Laboratory tests. Biochemical abnormalities include metabolic acidosis (markedly elevated lactic acid value) and respiratory acidosis (increased partial pressure of carbon dioxide [P CO2] due to muscle CO2 production). The anion gap is increased due to the lactic acid. In the early phases, venous P CO2 is markedly increased, whereas arterial P CO2 may be normal or only mildly increased (widening of the normal arteriovenous [AV] CO2 dissociation). The same accentuation of normal AV differences also occurs with the PO2 values. Later, arterial blood gas values also show increased PCO2, decreased pH, and decreased PO2. In addition to blood gas changes there typically is greatly increased CK levels (from muscle contraction), and myoglobin appears in the urine. In the later stages there may be hyperkalemia, hypernatremia, muscle edema, pulmonary edema, renal failure, disseminated intravascular coagulation, and shock. The serum calcium level may be normal or increased, but the ionized calcium level is increased.

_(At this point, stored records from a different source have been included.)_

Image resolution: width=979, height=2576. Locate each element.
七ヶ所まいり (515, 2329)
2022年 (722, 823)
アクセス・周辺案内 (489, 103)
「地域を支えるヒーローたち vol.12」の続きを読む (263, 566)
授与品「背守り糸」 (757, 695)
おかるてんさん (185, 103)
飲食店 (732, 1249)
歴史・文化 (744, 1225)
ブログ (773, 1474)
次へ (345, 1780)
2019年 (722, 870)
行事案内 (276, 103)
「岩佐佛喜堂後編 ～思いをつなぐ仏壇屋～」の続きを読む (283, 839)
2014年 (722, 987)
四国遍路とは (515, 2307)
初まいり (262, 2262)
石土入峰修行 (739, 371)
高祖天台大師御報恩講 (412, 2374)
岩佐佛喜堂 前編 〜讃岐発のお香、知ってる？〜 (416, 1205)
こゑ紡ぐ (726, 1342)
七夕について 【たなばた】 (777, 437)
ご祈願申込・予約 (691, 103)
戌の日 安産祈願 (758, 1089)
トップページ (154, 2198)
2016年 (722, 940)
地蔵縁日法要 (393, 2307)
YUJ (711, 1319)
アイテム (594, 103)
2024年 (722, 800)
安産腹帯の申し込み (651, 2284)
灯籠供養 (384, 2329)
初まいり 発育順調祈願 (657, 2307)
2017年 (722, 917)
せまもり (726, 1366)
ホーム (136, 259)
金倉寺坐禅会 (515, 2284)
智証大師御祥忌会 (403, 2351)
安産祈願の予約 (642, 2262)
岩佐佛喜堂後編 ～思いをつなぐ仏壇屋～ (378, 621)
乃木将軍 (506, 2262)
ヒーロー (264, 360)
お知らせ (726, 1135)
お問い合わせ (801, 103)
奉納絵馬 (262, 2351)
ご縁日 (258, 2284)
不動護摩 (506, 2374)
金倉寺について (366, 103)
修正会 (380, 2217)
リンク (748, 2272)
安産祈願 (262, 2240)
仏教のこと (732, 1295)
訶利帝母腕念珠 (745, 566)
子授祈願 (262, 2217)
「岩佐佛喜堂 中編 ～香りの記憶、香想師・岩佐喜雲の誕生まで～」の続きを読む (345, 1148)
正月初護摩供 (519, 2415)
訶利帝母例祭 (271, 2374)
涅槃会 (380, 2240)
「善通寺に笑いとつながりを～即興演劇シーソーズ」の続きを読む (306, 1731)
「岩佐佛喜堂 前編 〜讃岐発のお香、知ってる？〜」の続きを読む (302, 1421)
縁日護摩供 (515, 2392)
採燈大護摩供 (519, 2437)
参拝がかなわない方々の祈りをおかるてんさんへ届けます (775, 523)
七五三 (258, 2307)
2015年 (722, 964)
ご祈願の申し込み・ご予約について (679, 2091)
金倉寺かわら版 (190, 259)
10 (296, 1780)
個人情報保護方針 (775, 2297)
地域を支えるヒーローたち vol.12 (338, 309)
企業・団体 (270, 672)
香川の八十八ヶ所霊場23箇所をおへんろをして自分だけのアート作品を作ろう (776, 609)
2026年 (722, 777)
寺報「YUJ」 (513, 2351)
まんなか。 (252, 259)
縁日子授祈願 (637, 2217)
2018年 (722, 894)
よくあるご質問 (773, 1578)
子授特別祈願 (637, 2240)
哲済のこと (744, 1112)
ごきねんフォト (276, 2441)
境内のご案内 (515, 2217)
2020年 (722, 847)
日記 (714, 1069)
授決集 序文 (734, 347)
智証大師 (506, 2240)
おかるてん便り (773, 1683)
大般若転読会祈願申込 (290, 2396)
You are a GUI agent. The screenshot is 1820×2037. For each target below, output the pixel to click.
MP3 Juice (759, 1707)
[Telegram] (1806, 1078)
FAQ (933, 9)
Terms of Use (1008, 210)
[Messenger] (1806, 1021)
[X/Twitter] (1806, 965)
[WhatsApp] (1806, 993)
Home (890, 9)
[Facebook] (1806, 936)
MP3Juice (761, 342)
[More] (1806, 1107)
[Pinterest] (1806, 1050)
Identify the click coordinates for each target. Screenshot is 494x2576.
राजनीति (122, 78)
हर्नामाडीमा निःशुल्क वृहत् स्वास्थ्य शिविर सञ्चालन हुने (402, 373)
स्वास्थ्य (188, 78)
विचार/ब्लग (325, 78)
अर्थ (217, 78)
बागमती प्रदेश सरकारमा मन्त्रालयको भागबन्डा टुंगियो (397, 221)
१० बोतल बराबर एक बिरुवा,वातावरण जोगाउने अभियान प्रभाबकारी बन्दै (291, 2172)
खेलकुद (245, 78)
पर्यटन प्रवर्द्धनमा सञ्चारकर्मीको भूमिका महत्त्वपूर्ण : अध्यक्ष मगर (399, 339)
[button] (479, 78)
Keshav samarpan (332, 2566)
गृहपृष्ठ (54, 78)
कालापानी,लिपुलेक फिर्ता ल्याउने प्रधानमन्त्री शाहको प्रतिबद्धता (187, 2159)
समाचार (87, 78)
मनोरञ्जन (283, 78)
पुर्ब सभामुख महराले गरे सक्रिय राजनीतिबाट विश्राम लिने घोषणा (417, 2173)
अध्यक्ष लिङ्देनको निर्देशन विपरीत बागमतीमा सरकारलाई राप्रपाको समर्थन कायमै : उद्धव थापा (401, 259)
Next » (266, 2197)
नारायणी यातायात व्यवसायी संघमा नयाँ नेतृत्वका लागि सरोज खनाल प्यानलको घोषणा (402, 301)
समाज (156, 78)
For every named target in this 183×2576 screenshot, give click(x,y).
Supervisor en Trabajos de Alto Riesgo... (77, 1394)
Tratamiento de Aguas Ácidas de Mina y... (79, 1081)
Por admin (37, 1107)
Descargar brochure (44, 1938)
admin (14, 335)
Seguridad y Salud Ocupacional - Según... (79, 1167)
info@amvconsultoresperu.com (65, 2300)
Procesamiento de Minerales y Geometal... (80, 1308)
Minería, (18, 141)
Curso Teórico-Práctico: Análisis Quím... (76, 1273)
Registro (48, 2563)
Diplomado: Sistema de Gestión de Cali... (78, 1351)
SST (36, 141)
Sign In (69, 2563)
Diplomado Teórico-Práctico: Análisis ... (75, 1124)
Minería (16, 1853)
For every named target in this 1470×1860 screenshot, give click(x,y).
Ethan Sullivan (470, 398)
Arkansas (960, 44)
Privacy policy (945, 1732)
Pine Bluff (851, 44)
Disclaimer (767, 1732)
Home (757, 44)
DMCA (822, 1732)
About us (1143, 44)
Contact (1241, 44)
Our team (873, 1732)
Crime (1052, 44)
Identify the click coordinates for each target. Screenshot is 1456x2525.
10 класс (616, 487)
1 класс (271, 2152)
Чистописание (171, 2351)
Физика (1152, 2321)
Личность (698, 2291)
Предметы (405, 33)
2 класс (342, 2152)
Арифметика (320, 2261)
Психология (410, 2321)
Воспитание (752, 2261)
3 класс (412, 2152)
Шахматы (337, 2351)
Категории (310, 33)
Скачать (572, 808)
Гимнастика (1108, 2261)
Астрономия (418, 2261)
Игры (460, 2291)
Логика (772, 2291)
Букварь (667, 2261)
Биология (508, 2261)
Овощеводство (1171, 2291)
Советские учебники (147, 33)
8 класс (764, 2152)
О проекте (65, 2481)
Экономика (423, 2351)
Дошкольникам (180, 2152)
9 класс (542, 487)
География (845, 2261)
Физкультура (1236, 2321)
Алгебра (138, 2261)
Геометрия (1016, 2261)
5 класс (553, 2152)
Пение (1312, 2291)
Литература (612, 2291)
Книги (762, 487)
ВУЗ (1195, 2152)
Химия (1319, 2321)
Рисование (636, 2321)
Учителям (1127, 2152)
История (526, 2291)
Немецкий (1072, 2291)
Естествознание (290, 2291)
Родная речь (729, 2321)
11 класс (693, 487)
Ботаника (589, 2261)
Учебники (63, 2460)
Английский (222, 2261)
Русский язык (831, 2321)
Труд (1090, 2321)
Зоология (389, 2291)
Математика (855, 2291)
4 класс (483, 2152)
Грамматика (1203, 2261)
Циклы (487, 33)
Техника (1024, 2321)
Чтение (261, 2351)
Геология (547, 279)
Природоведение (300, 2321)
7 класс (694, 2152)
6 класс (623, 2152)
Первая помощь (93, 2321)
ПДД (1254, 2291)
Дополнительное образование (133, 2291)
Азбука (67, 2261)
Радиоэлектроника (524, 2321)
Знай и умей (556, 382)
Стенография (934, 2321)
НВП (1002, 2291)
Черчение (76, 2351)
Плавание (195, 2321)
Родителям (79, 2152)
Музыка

Diagnosis. CK elevation without known cause has been proposed as a screening test; there is marked difference of opinion among investigators as to the usefulness of the procedure, either in screening for surgery or in family studies (literative reports vary from 0%-70% regarding the number of persons susceptible to develop MH that have elevated baseline total CK. About 30% may be a reasonable estimate. Also, elevated CK can be caused by a variety of conditions affecting muscle). Likewise, disagreement exists as to the CK isoenzyme associated with abnormality; BB has been reported by some, although the majority found MM to be responsible. However, CK assay is still the most widely used screening test. Muscle biopsy with special in vitro testing of muscle fiber sensitivity to such agents as caffeine and halothane (caffeine-halothane contractive test) is considered a definitive diagnostic procedure but is available only in a few research centers. Since the test should be performed less than 5 hours after the muscle biopsy, it is preferable (if possible) to have this biopsy performed at the institution that will do the test. Microscopic examination of muscle biopsy specimens shows only nonspecific abnormalities, most often described as compatible with myopathy.